A particular field of study is coin finds in churches as a reflection of money-offerings that became universal within medieval Western Christendom. Christian doctrine emphasised the importance of money-offerings: gifts given on earth had eternal effects. Ecclesiastical architecture, art and liturgy formed the physical and habitual framework in which parishioners approached altars, saints shrines and money-boxes with their money-offerings. In medieval Europe coins became a universal token in the economy of salvation. In this economy it was not necessarily the size of the offering that mattered. In millions of cases every year petty cash was trusted as a material mediator between Man and God.
The role of the medieval church in medieval society cannot be overestimated. The church provided the guarantee of salvation mediated between heaven and earth acting as spiritual and financial broker in contemporary society. In the rise of money economy you can observe a commodification of religion, monetization of vocabulary, and an increasing awareness of financial matters from an ecclesiastical and vernacular perspective.
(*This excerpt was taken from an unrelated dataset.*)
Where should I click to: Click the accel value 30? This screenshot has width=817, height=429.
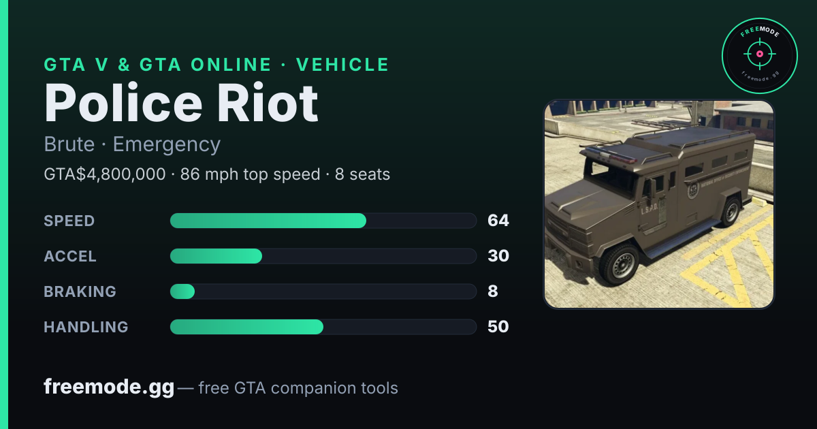(498, 256)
This was a period of profound change within church practice and church doctrine. Doctrinal change, from scholastic treatises to monastic meditation, led to the definition of financial trust. Christian learning was decisive for how people understood their relationship to money and value.
The project is funded by the Norwegian Research Council and the project members come from Denmark, Sweden, Norway and United Kingdom, with outreach and cooperations with scholars from a number of other countries.
The project has its own blog.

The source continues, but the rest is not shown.